---------- Texte choisi ----------
Sans pompe ni funèbre

Adieu Berthe – l’enterrement de mémé de Bruno PodalydèsDenis Podalydès et Michel Vuillermoz

Il y a quelque chose de particulièrement réjouissant dans le nouveau film de Bruno Podalydès – ou plutôt des frères Podalydès, puisque le scénario a été co-écrit avec Denis, et que l’ainé réalisateur est également un interprète du film dont son cadet est l’acteur principal. Il n’est d’ailleurs pas du tout exclu que cet aspect heureux du film ait à voir avec la fratrie qui a présidé à sa création. Ce qui séduit dans Adieu Berthe, c’est l’impression rare d’une composition narrative très élaborée, soignée au petit poil, mais qui est ensuite lâchée au fil du plaisir de jouer et de raconter, ouverte aux vents coulis d’une joie de rencontrer un visage, une intonation, une lumière.

Bruno Podalydès a un réel talent, et un gout revendiqué, pour la mécanique – que les génériques de ses deux adaptations de Gaston Leroux, Chambre jaune et Dame en noir, explicitaient gaiment. C’est aussi ce qui menace ses films, lorsque cette approche en devient la limite, au risque de sembler en être la seule raison, comme récemment dans Bancs publics. La mécanique, elle consiste ici à fabriquer un dispositif sentimentalo-familial farfelu pour travailler de l’intérieur, avec humour et attention, ce que notre modernité fait de notre rapport à la mort. Sérieux programme, qui sait devoir aller très loin dans la loufoquerie pour à la fois tenir son projet et ne jamais se laisser plomber par lui.
---------- Documents sources ----------
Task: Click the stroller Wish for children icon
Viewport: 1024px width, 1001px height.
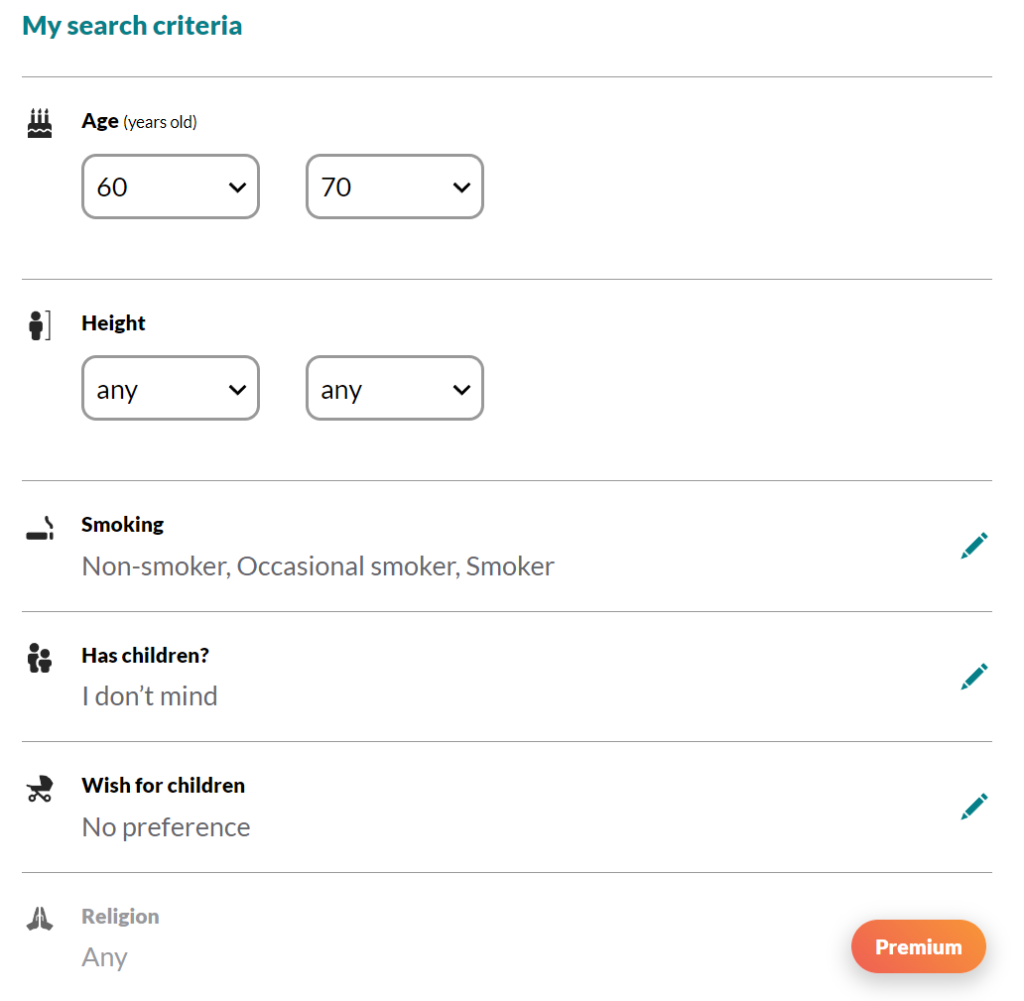Action: tap(40, 789)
----------
— Activité 1 —
Résumez plus brièvement le paragraphe de la critique d'Adieu Berthe qui commence par « Bruno Podalydès a un réel talent », en conservant ses idées principales.
— Activité 2 —
Recopiez le passage de la critique d'Adieu Berthe qui s'ouvre sur les mots contenant « Adieu Berthe – » et se termine par « intonation, une lumière. », en remplaçant « fratrie » par « famille ».
— Activité 3 —
Poursuivez la critique d'Adieu Berthe à partir de sa dernière phrase.

— Réponse 1 —
Bruno Podalydès a le talent et le goût de la mécanique, comme le montraient les génériques de Chambre jaune et Dame en noir, ses adaptations de Gaston Leroux. Ce penchant menace parfois ses films, dont il peut devenir la limite, comme dans Bancs publics. Ici, il construit un dispositif sentimental et familial farfelu pour explorer, avec humour et attention, ce que la modernité fait de notre rapport à la mort. Pour mener ce programme sérieux sans qu'il devienne pesant, le film doit aller très loin dans la loufoquerie.

— Réponse 2 —
Adieu Berthe – l’enterrement de mémé de Bruno PodalydèsDenis Podalydès et Michel Vuillermoz

Il y a quelque chose de particulièrement réjouissant dans le nouveau film de Bruno Podalydès – ou plutôt des frères Podalydès, puisque le scénario a été co-écrit avec Denis, et que l’ainé réalisateur est également un interprète du film dont son cadet est l’acteur principal. Il n’est d’ailleurs pas du tout exclu que cet aspect heureux du film ait à voir avec la famille qui a présidé à sa création. Ce qui séduit dans Adieu Berthe, c’est l’impression rare d’une composition narrative très élaborée, soignée au petit poil, mais qui est ensuite lâchée au fil du plaisir de jouer et de raconter, ouverte aux vents coulis d’une joie de rencontrer un visage, une intonation, une lumière.

— Réponse 3 —
Les Podalydès inventent donc Armand, personnage de doux velléitaire, magicien amateur, doté d’une pharmacie en banlieue chic, d’une épouse qu’il aime mais veut quitter, d’une belle-mère castratrice, d’un père Alzheimer, et d’une maîtresse qu’il aime et avec qui il veut aller vivre, maîtresse elle-même affublée d’une gamine. Avec autant de petits ressorts, actions-réactions, enchainements de péripéties psycho socio boulevardo sentimentalo normales (vous avez noté la ressemblance entre Denis Podalydès et François Hollande ?  c’est troublant, a fortiori chez celui qui joua excellemment Sarkozy dans le par ailleurs exécrable La Conquête) qu’un pareil assemblage autorise, pour ne pas dire impose. Et là, crac, Berthe est morte.

Grand mère oubliée, MacGuffin apparent que les frères auront la grâce de traiter finalement avec tact et affection, ce n’est pas la moindre qualité de ce film qui avait 1000 raisons de devenir cynique, et ne l’est jamais. C’était qui Berthe ? Tout le monde l’avait oubliée dans son maison de retraite à Perpette-les-oies, de sa vie nul ne sait rien, de sa mort il faut pourtant décider : enterrement ou incinération, chez le croquemort supercool Onvapasprendrelatêtepoursipeu ou chez le postmoderne matois à 3 briques le catafalque hyperdesign, extrême onction numérisée en option…

On résume, on simplifie, le film a au contraire la passion du détail, de la petite question en plus (le tropisme mécano, pour le meilleur au risque du moins bien). Le film…, ou plutôt le scénario. Puisque la véritable réussite du huitième film de Bruno P., qu’il importe de créditer non seulement de ses six longs métrages mais aussi des plus brefs mais très réussis Versailles Rive gauche et Voilà, tient, on l’a dit, à la légèreté de sa mise en scène, à sa capacité de lâcher la rampe si méticuleusement chantournée par l’écriture. Incidents, objets, bidules. Bien entendu le mérite en revient aussi grandement aux interprètes. Autour de Denis P., parfait comme d’habitude, chacun(e) apporte une vibration singulière, introduit dans le cahier des charges du comique une sourdine, un vibrato, un écho à lui – mention particulière à Isabelle Candelier, singulièrement émouvante.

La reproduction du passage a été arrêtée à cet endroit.